The comment this week (thanks salsanpeeps) brings up the central point of this post:
Whenever I was younger, I wrote a story about the Civil War from the perspective of one of the Rebel Soldiers that used a southern accent. My father kept on harping on the importance of writing about something I knew.
Other than “show don’t tell,” probably the most common piece of advice I’ve found on writing is “write what you know.” A close third would be “write the story that wants to be told.” So what do you do when “write what you know” and “write the story that wants to be told” are in conflict?
It may actually not be such a bad thing. It is sometimes difficult for me as a reader to get in to a story that is written completely in a certain dialect or accent. GONE WITH THE WIND uses accents well, and only for the slave characters, but navigating the unconventional spellings always slows me down a bit. Plus, writing with an accent can reveal the author’s attitude or stereotypes of the dialect he or she is trying to represent, even if those attitudes aren’t always positive.

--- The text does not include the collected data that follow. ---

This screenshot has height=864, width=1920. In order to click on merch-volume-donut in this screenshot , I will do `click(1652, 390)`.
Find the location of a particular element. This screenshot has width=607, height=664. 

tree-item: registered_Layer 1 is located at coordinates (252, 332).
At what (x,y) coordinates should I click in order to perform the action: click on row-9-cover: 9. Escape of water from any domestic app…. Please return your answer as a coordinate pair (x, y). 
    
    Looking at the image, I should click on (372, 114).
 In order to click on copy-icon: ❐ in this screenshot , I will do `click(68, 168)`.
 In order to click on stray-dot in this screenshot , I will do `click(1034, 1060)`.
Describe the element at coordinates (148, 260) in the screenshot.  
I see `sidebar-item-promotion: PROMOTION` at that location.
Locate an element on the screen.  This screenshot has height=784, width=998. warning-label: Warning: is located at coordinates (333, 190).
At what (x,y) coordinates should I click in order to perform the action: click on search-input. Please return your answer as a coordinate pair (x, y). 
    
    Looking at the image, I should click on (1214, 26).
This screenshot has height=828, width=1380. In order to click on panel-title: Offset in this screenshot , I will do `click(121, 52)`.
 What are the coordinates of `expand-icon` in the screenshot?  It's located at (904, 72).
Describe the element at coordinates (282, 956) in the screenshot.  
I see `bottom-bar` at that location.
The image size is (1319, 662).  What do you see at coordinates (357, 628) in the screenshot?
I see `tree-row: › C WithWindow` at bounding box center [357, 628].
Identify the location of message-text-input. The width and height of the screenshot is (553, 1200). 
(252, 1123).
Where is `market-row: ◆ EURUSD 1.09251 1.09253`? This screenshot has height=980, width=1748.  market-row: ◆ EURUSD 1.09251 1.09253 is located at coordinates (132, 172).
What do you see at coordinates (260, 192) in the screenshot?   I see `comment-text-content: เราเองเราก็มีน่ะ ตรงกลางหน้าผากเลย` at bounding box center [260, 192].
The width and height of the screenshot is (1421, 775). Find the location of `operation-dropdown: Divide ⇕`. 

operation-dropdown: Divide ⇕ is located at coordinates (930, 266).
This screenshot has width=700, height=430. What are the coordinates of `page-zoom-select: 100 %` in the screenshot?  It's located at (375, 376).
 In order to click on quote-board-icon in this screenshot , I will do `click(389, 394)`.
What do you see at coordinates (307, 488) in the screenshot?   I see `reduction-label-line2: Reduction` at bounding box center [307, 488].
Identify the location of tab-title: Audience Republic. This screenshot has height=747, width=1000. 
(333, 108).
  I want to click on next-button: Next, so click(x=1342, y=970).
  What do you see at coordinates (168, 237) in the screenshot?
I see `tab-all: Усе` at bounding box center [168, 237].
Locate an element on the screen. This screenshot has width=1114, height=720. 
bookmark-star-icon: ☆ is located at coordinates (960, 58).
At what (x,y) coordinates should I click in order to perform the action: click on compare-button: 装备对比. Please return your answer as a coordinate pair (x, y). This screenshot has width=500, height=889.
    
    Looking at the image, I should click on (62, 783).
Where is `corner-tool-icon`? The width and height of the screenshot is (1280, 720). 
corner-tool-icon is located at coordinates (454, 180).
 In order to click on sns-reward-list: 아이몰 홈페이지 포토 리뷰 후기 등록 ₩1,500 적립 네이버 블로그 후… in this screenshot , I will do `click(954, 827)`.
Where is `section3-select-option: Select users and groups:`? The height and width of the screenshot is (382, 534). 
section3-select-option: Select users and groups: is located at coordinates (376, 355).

I think there is another way to represent a dialect without changing all of the spellings. Most regional dialects have phrases that don’t require changing conventional spellings. Here in “the burgh,” we often drop the “to be.” We say things like “needs vacuumed” or “needs raked.” I noticed that in North Carolina, common phrases are “bless her heart” and “might could.” Just adding these phrases might could clue the reader in to the accent without making it difficult to read.
The phrases have to be chosen carefully, but chances are, if you’re writing, you’re already choosing each word carefully anyway. You could always give it a try and revise it later.